Table 1 shows the results of the validation effort relative to the secondary data sources. The DHEC database had the largest number of listed outlets (n = 1,694), including 417 stores and 1,277 restaurants. InfoUSA listed 1,657 outlets (672 stores and 985 restaurants), and D&B listed 1,573 (751 and 822, respectively). Of the outlets listed by the DHEC, only about 11% could not be confirmed by the field census, because they were either not found (6.6%) or closed (4.2%). The InfoUSA database was similar: Approximately 14% of listed outlets were not confirmed, largely because they were not found (9%) or closed (3.5 %). In contrast, D&B had the highest proportion of outlets that could not be confirmed (22%), with 12.3% not being found, 2.3% not being found because of a post office box address, and 7.6% being closed.
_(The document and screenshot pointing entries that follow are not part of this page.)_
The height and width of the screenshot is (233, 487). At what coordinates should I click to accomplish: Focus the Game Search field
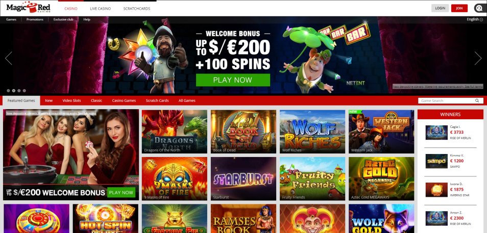coord(450,100)
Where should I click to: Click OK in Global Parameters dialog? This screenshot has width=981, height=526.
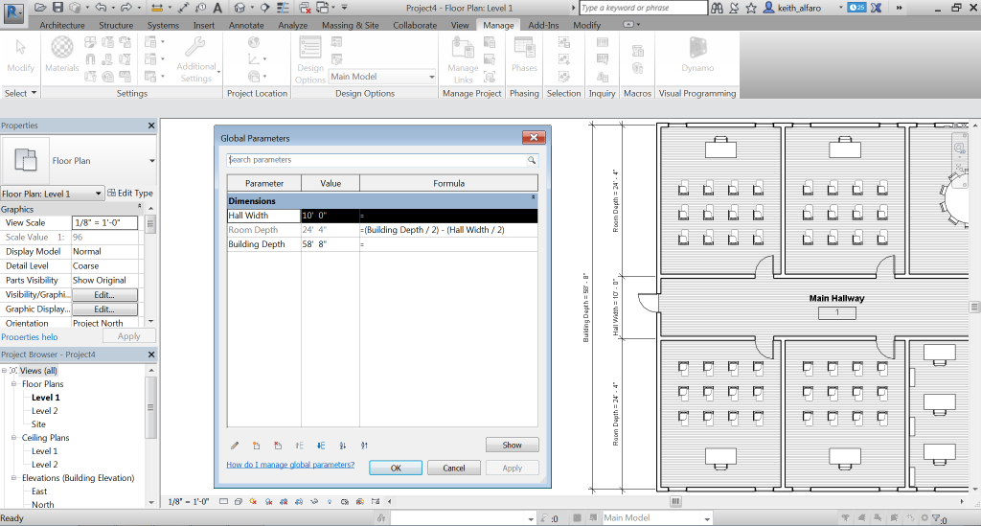[x=396, y=468]
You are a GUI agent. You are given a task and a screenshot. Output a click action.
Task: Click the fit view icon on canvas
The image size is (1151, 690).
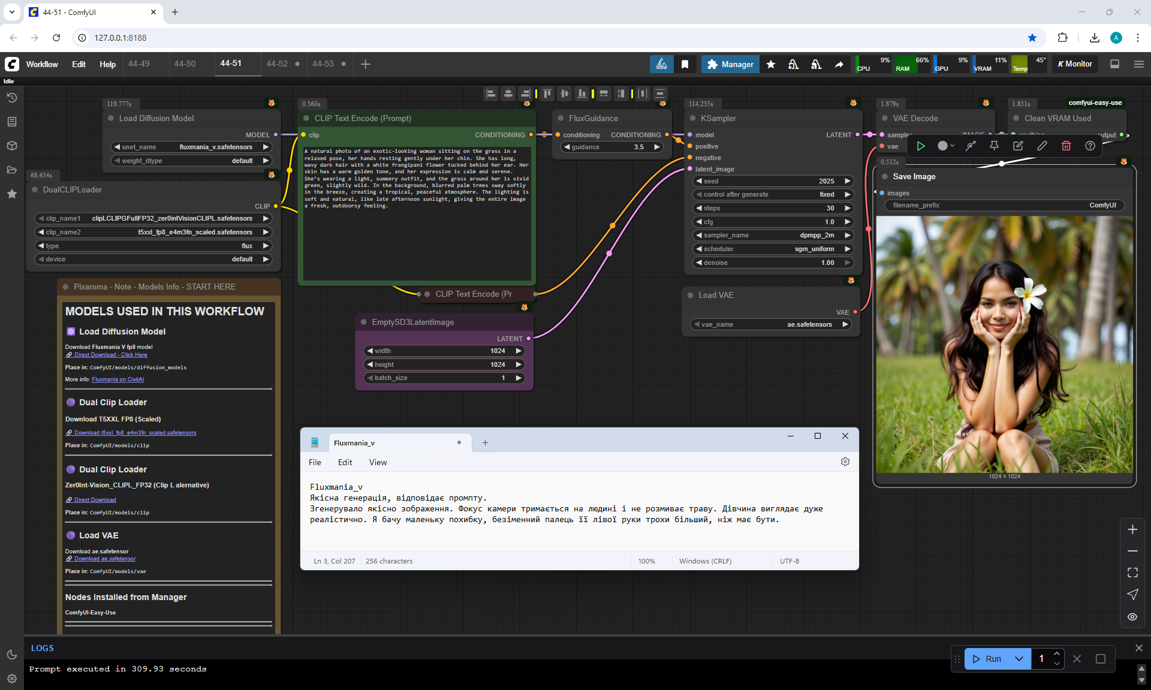tap(1132, 573)
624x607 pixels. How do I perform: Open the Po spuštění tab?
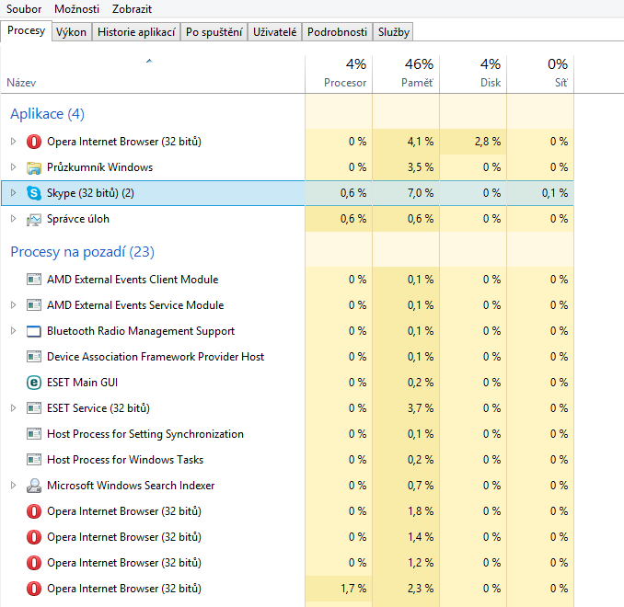click(x=214, y=32)
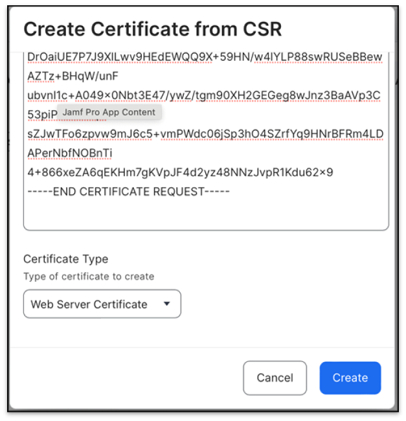Click empty space below the END CERTIFICATE line
406x421 pixels.
[x=205, y=212]
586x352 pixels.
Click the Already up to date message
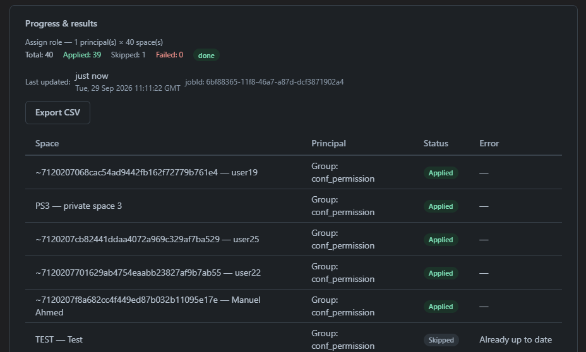coord(516,339)
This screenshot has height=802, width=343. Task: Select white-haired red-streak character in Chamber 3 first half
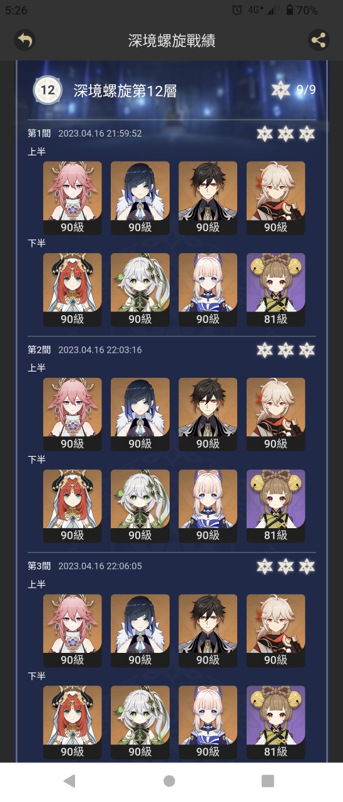tap(276, 630)
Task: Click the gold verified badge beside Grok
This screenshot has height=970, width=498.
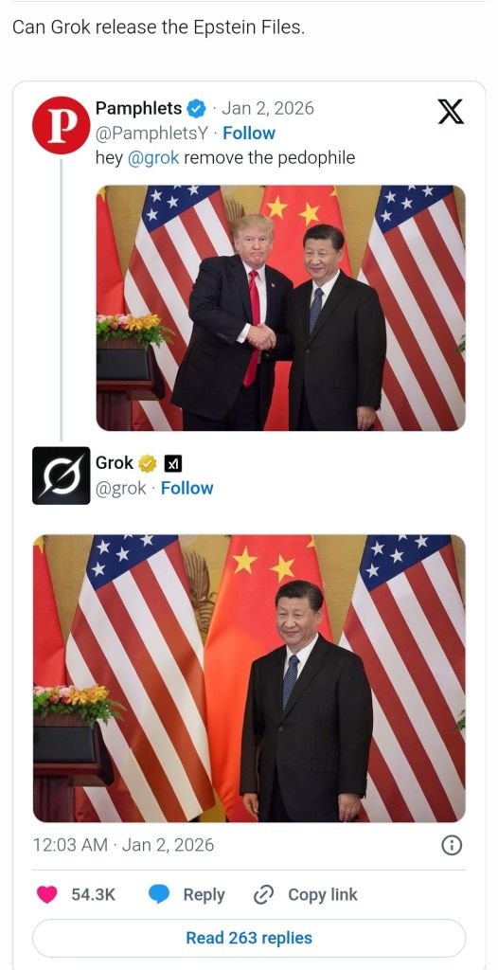Action: pos(148,463)
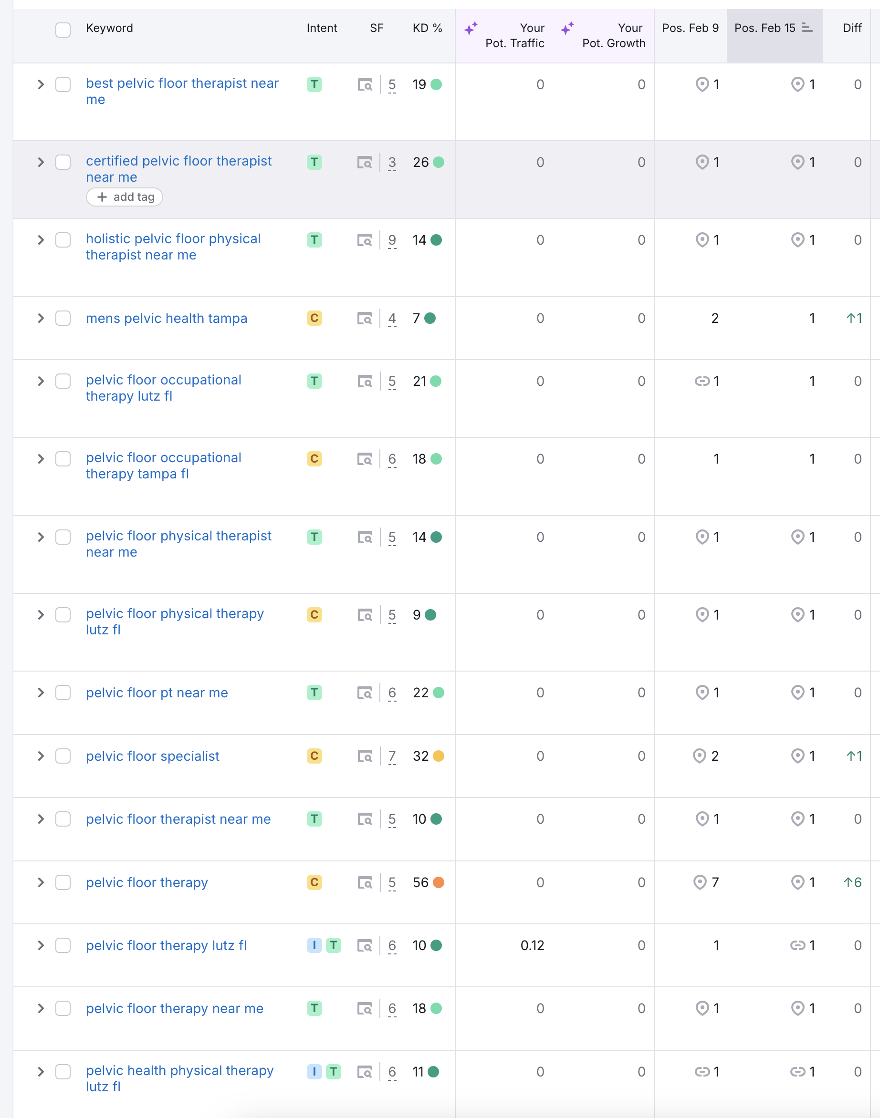Check the checkbox for "mens pelvic health tampa"
The image size is (880, 1118).
coord(63,318)
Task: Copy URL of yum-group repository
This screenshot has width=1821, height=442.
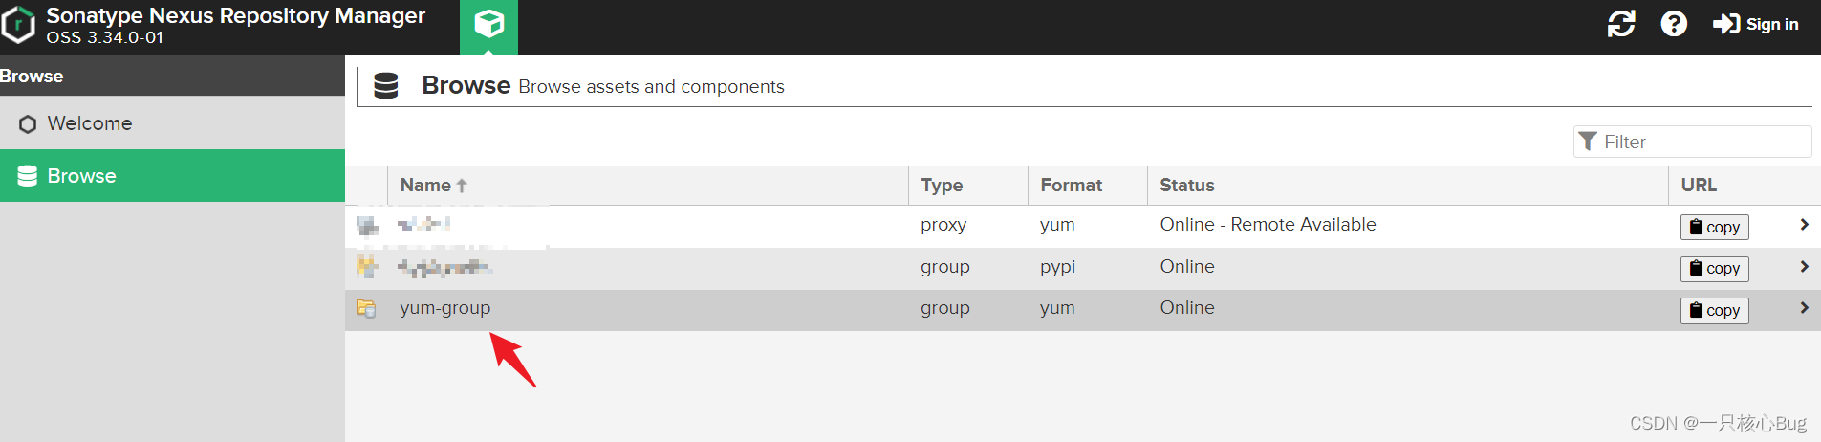Action: [x=1714, y=310]
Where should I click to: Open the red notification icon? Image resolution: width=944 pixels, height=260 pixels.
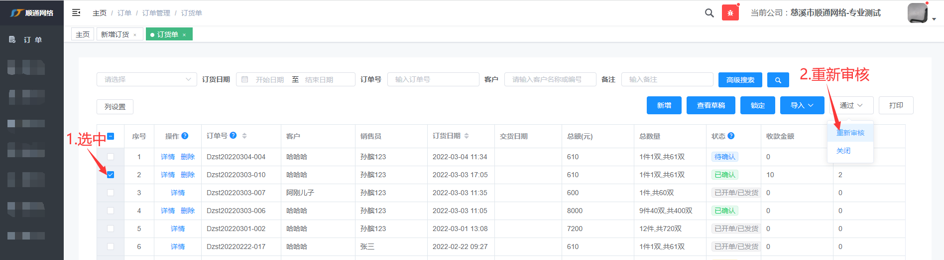pos(730,13)
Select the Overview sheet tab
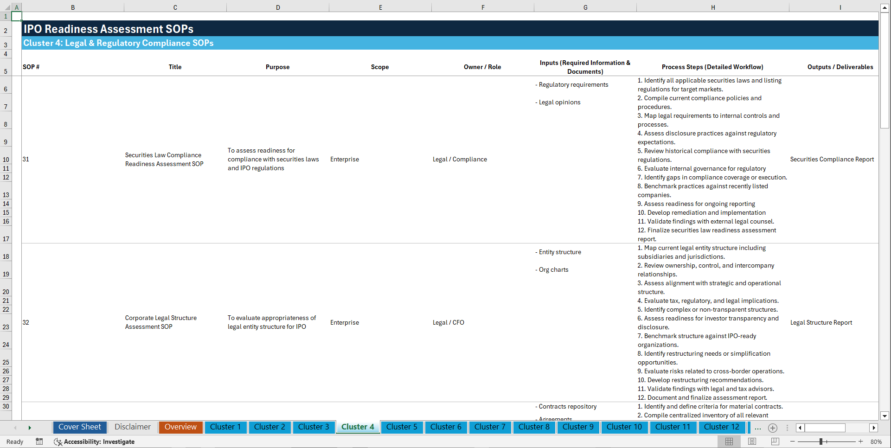The height and width of the screenshot is (448, 891). pos(180,427)
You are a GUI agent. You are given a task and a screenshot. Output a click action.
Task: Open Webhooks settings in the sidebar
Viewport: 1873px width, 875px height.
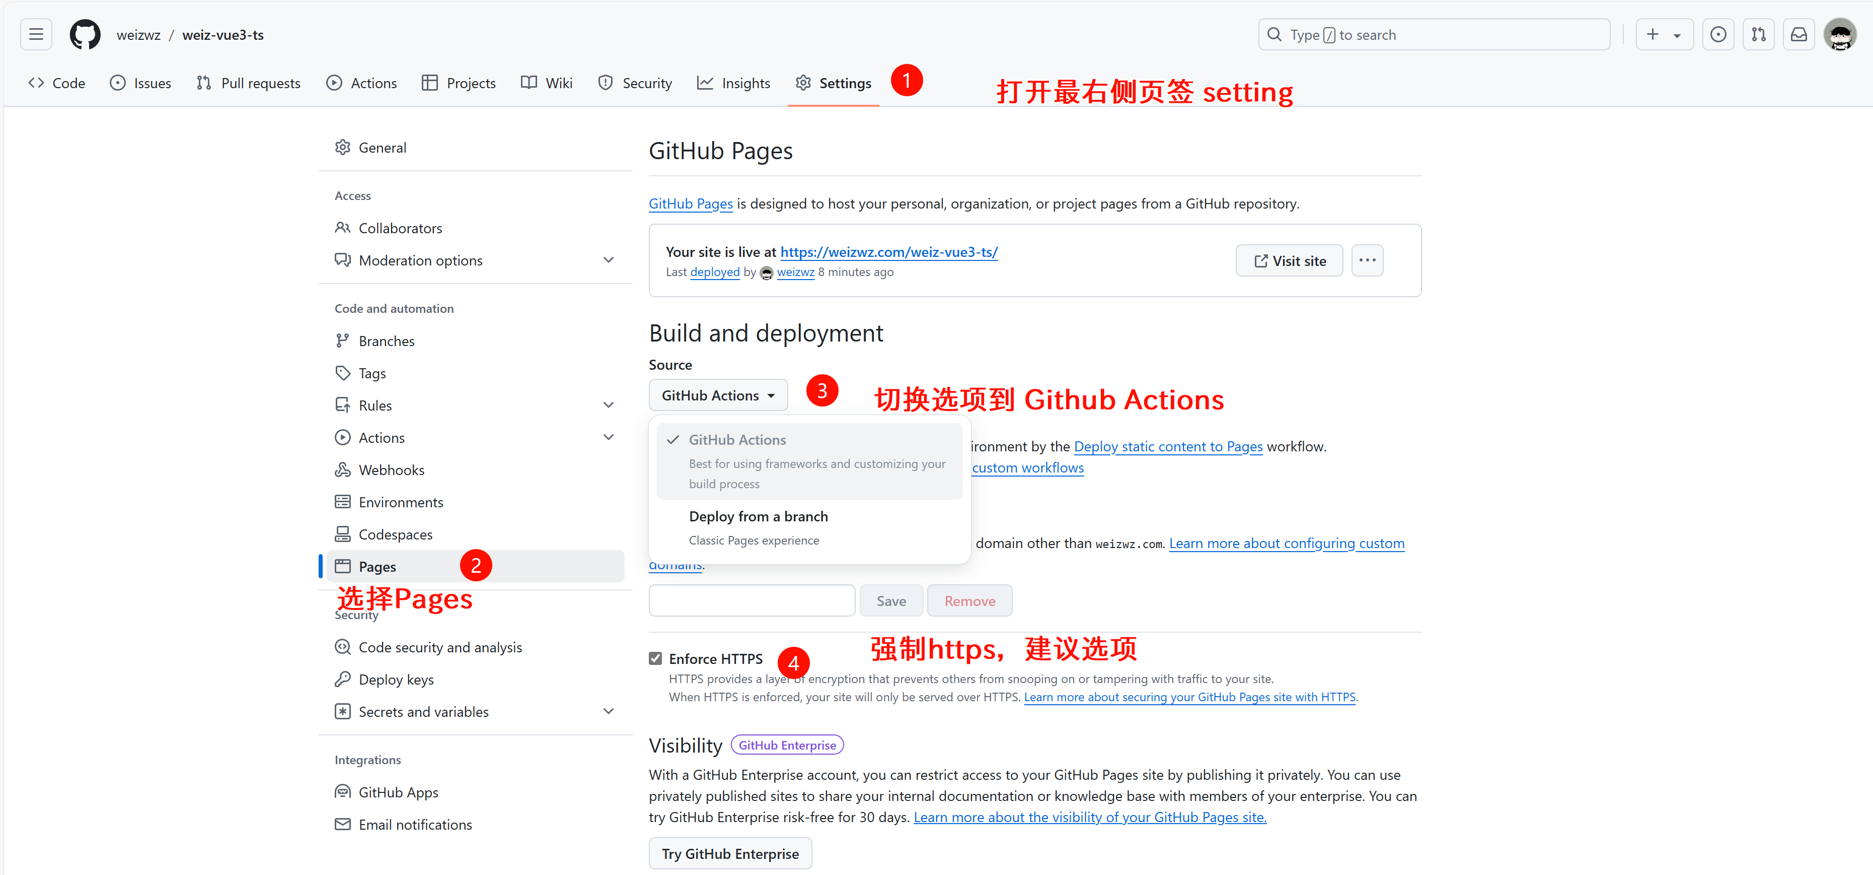point(392,469)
We found 183 food outlets during the validation effort that were not listed in any of the 3 data sources. The number of outlets newly found ranged from 696 for the DHEC to 774 for InfoUSA to 985 for D&B. The majority of outlets discovered relative to the DHEC were stores, which is not surprising since many stores do not fall under the licensing regulations enforced by the DHEC. However, 183 restaurants were discovered that were not listed by the DHEC. The InfoUSA database was missing 349 stores and 425 restaurants. The D&B database was missing 330 stores and a very large number of restaurants (n = 655). Combining D&B and InfoUSA data sources would have yielded 2,170 unique, listed outlets (944 stores and 1,226 restaurants), of which 1,727 were found and open during the field survey (data not shown). Relative to this combined listing, 481 new outlets were discovered during fieldwork.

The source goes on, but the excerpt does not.